Assigned task
Every line from the one that contains "Likør (287, 264)" to the end of the records must be restated word for word. No other line belongs in the answer.

Segment Start: Source data

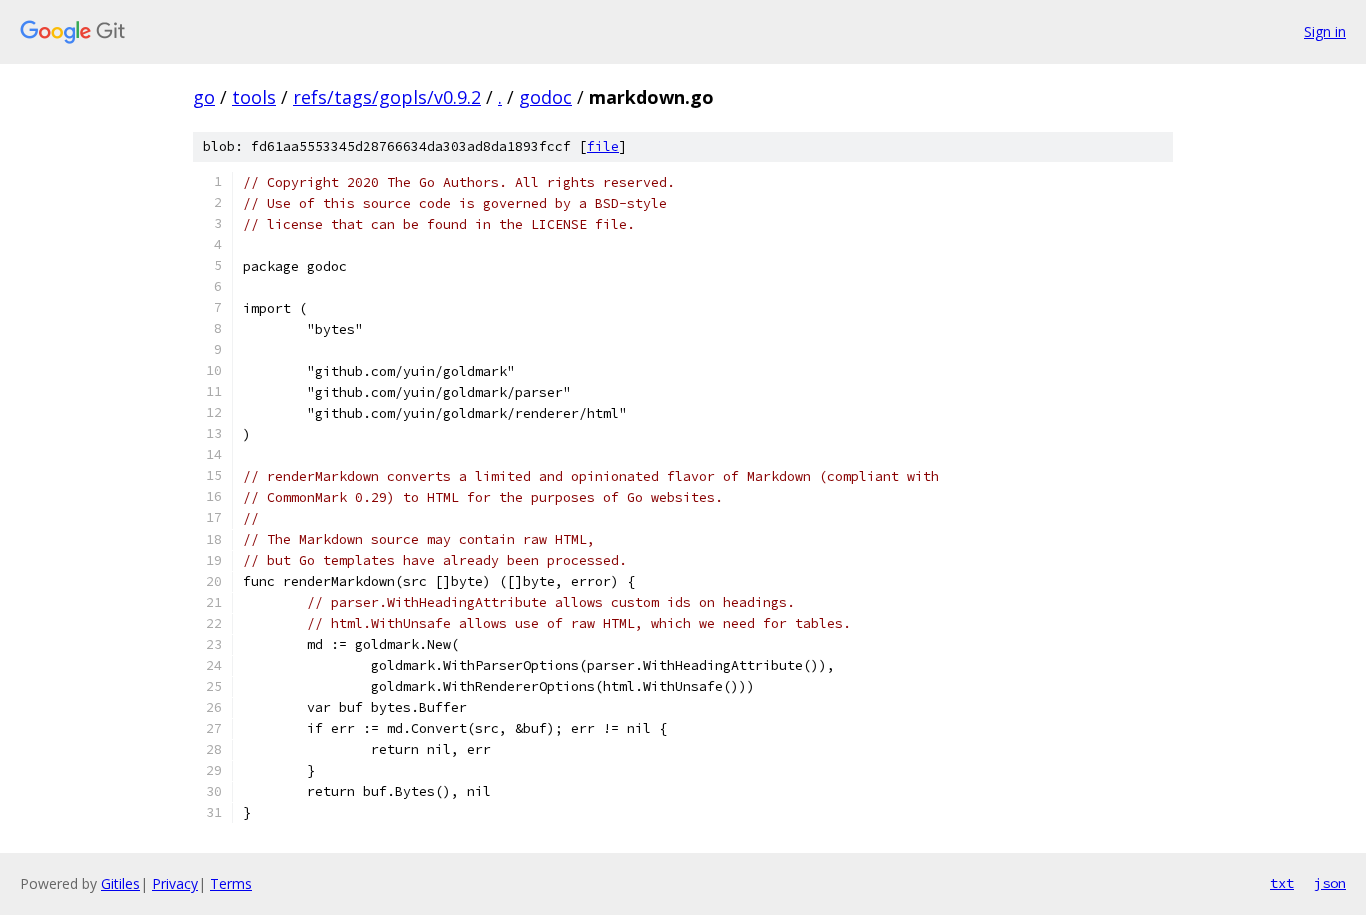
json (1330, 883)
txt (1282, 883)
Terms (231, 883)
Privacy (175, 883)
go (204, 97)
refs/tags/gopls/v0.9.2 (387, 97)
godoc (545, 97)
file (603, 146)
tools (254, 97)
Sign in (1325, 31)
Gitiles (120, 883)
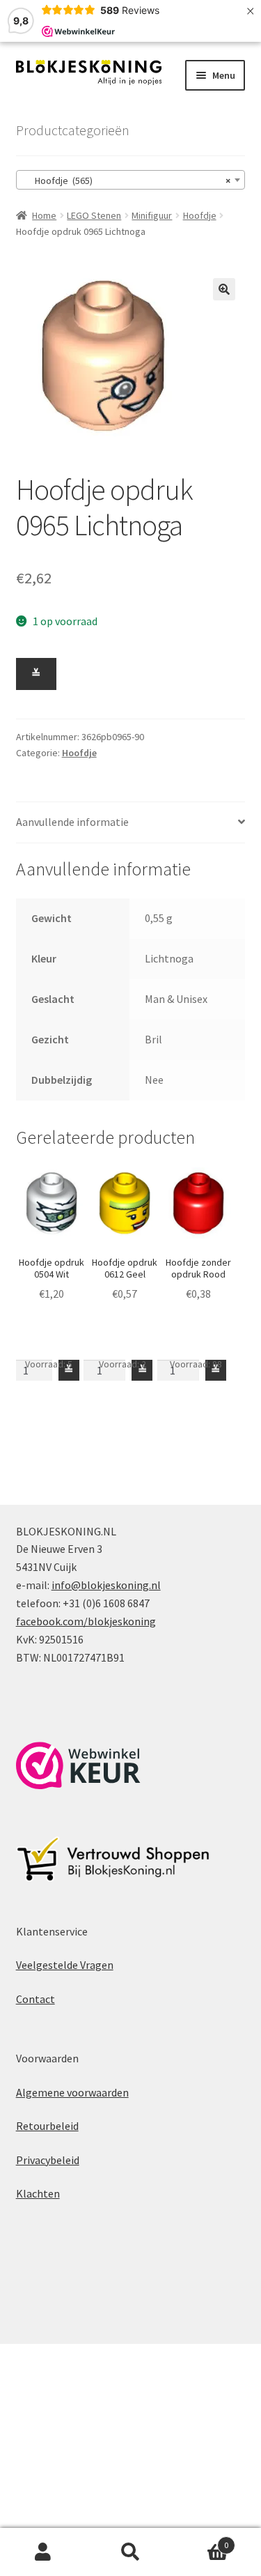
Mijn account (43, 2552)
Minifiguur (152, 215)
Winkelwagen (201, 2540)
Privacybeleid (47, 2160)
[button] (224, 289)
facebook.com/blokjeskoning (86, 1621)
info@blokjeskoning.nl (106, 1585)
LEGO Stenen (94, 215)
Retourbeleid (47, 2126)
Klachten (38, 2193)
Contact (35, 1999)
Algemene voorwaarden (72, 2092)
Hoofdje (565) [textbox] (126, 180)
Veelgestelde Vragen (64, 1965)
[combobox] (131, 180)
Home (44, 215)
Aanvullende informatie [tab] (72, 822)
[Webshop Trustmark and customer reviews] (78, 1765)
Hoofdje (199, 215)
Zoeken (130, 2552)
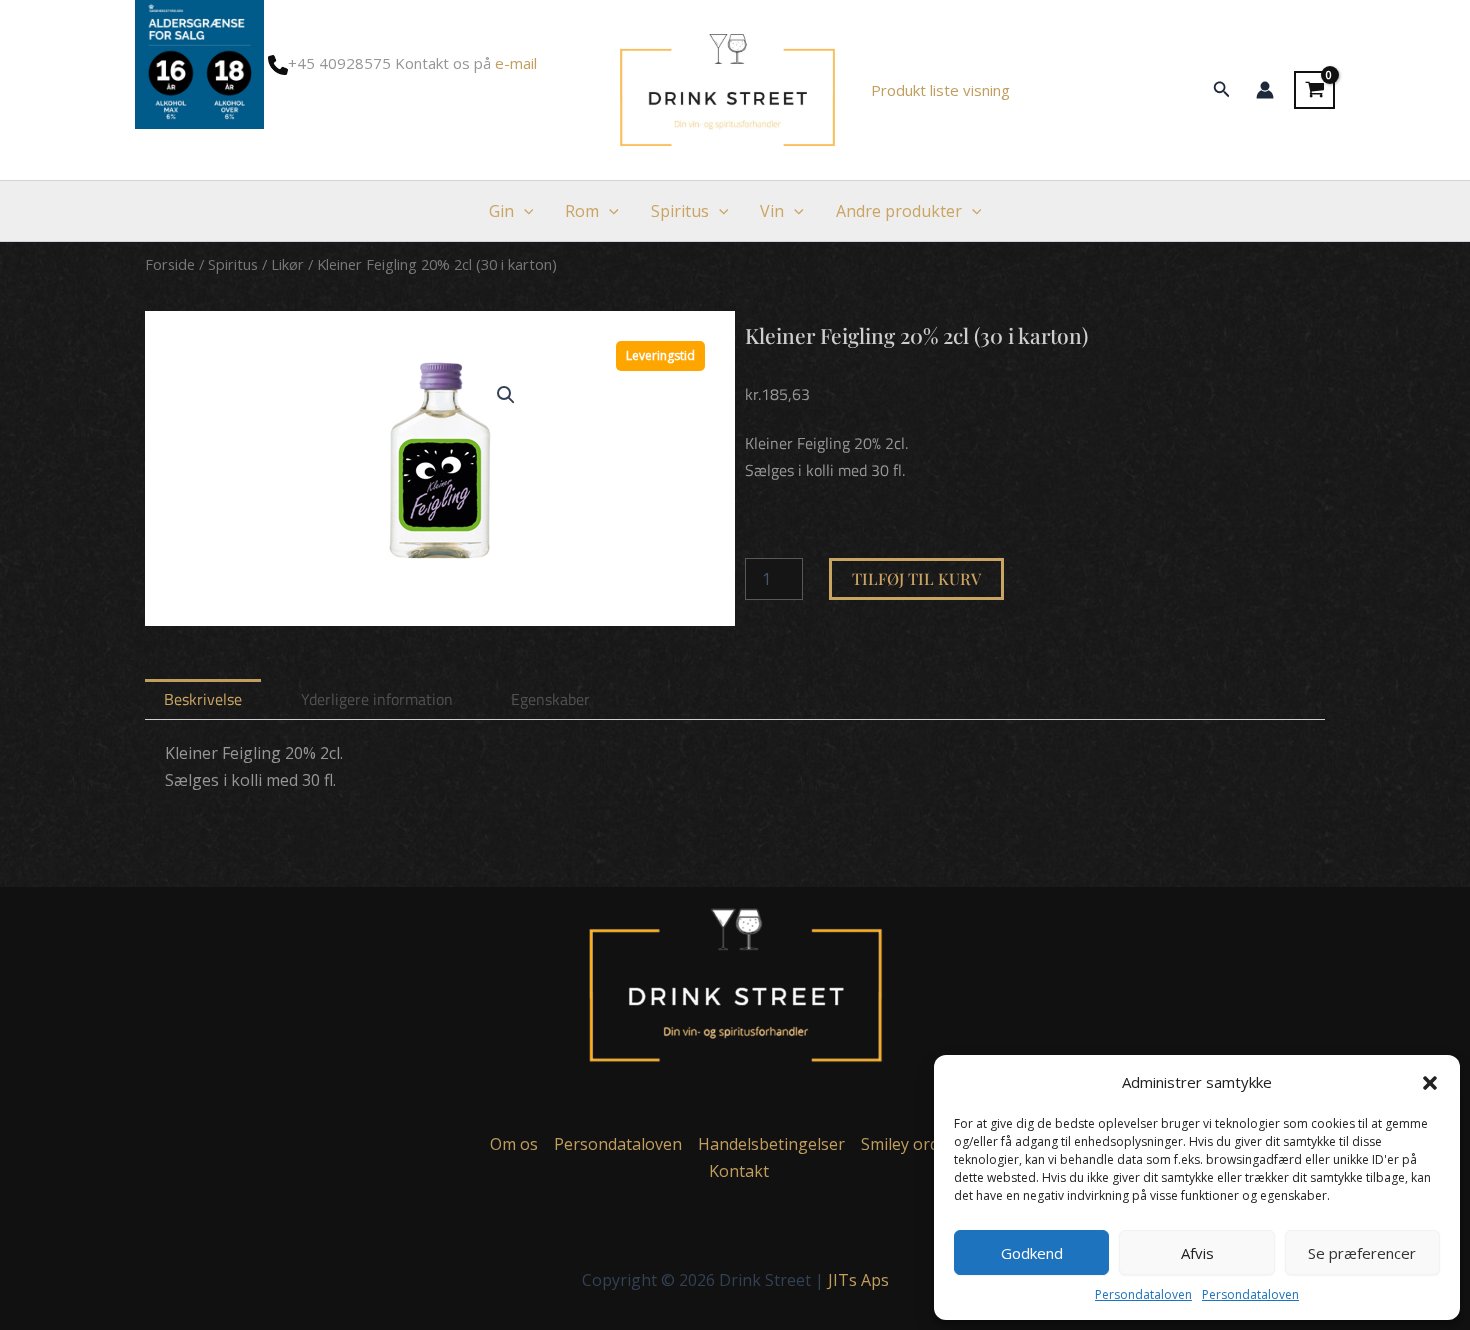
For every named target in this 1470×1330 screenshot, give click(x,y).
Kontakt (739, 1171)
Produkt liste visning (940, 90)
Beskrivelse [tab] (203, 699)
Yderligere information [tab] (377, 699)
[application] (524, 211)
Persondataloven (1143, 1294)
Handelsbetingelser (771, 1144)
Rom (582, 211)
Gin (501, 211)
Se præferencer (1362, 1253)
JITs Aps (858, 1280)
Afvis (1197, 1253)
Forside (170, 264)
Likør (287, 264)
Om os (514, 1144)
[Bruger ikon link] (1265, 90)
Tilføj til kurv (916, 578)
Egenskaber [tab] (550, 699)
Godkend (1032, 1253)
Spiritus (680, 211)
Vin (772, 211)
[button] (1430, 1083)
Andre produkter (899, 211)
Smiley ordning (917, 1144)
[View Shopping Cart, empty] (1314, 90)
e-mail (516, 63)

Segment End: Source data

Result for this task
Likør (287, 264)
Om os (514, 1144)
[Bruger ikon link] (1265, 90)
Tilføj til kurv (916, 578)
Egenskaber [tab] (550, 699)
Godkend (1032, 1253)
Spiritus (680, 211)
Vin (772, 211)
[button] (1430, 1083)
Andre produkter (899, 211)
Smiley ordning (917, 1144)
[View Shopping Cart, empty] (1314, 90)
e-mail (516, 63)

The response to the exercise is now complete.